--- Task input ---
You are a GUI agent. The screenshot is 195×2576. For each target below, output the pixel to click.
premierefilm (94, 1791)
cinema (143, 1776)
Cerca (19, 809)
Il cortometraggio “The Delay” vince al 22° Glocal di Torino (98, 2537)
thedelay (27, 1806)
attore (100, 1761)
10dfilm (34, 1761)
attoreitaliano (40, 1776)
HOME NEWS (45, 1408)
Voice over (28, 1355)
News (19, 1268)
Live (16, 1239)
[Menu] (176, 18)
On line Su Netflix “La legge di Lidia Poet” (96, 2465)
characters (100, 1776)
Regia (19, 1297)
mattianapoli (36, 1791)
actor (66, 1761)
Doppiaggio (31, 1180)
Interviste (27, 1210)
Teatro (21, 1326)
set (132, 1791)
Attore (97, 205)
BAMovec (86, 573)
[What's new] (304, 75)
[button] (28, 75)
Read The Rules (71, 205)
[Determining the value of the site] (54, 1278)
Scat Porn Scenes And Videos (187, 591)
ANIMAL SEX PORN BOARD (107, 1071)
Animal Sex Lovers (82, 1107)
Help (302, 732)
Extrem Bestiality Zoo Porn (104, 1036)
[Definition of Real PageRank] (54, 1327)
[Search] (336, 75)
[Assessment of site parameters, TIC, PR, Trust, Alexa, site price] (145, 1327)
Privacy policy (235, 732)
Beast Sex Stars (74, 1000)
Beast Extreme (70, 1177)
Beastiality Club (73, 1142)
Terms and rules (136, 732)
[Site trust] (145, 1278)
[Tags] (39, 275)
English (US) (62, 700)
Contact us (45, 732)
---
--- Task input ---
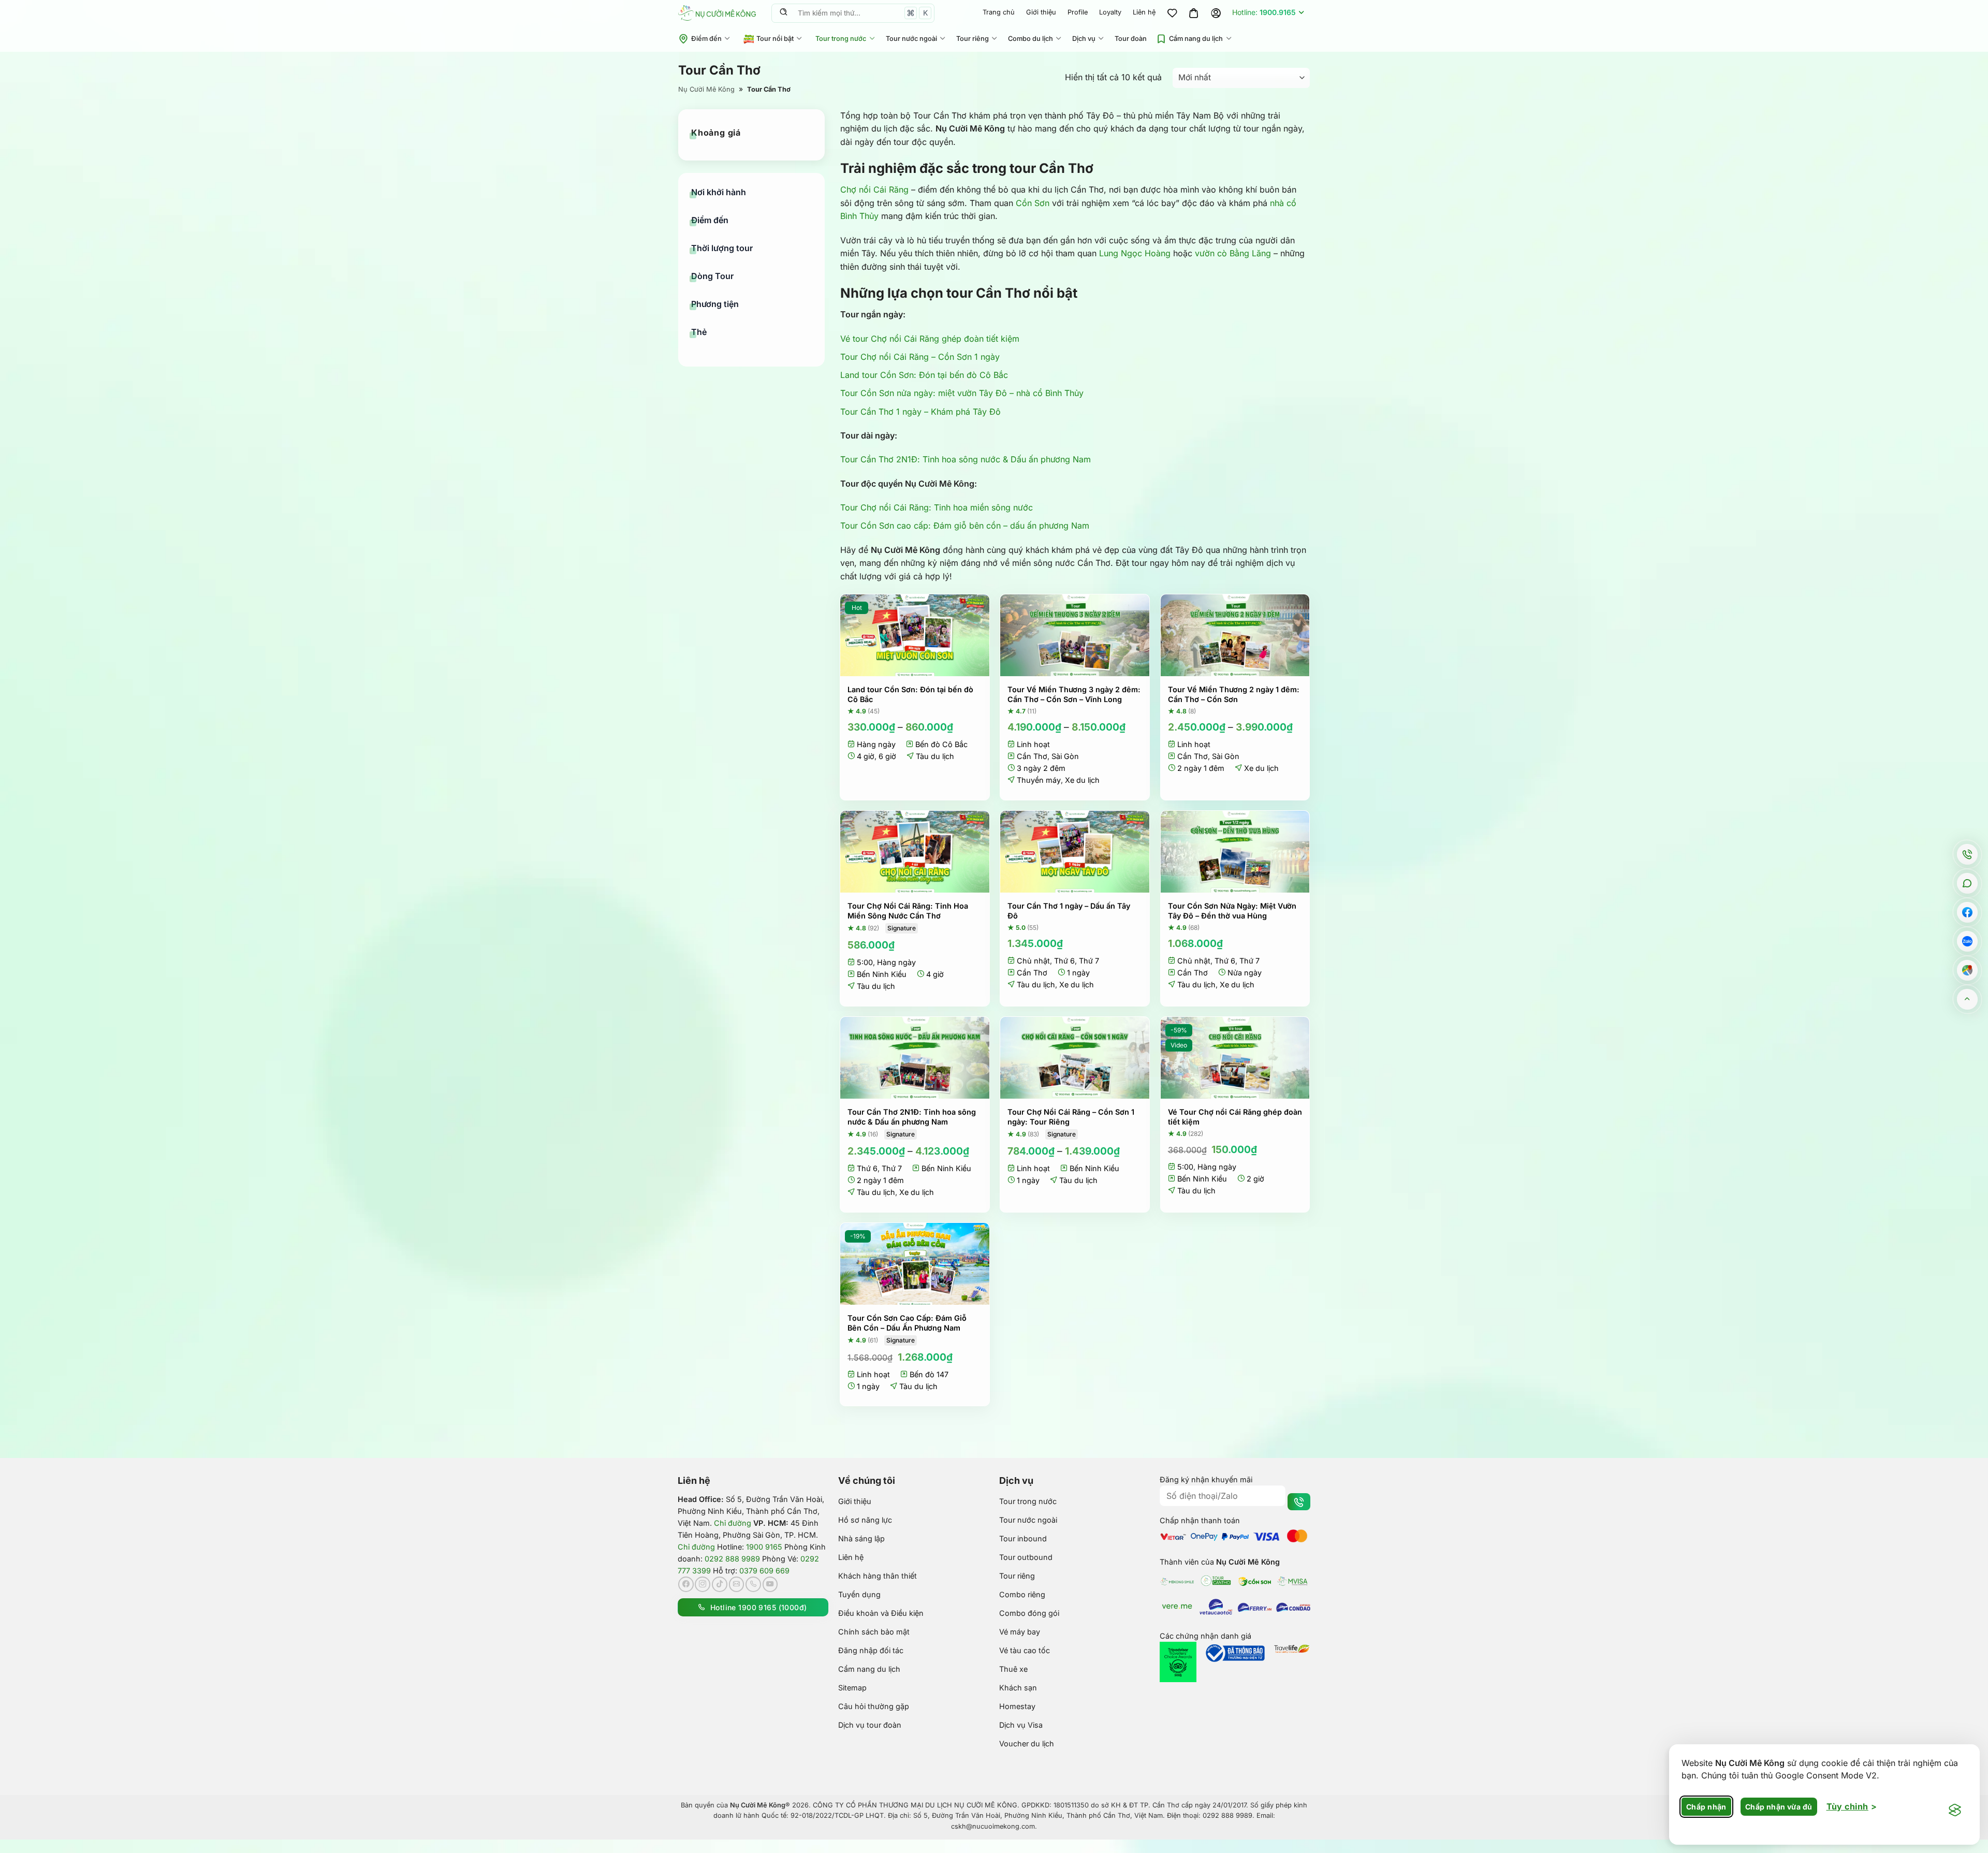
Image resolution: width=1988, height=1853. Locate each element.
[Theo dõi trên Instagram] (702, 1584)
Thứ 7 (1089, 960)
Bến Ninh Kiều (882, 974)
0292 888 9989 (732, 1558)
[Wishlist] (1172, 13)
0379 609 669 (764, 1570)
---
Exercise requirements:
Beginning at the line above that contains "characters (100, 1776)", return each line exactly through the line that contains "Contact us (45, 732)", and no others.

Answer section:
characters (100, 1776)
Regia (19, 1297)
mattianapoli (36, 1791)
actor (66, 1761)
Doppiaggio (31, 1180)
Interviste (27, 1210)
Teatro (21, 1326)
set (132, 1791)
Attore (97, 205)
BAMovec (86, 573)
[What's new] (304, 75)
[button] (28, 75)
Read The Rules (71, 205)
[Determining the value of the site] (54, 1278)
Scat Porn Scenes And Videos (187, 591)
ANIMAL SEX PORN BOARD (107, 1071)
Animal Sex Lovers (82, 1107)
Help (302, 732)
Extrem Bestiality Zoo Porn (104, 1036)
[Definition of Real PageRank] (54, 1327)
[Search] (336, 75)
[Assessment of site parameters, TIC, PR, Trust, Alexa, site price] (145, 1327)
Privacy policy (235, 732)
Beast Sex Stars (74, 1000)
Beast Extreme (70, 1177)
Beastiality Club (73, 1142)
Terms and rules (136, 732)
[Site trust] (145, 1278)
[Tags] (39, 275)
English (US) (62, 700)
Contact us (45, 732)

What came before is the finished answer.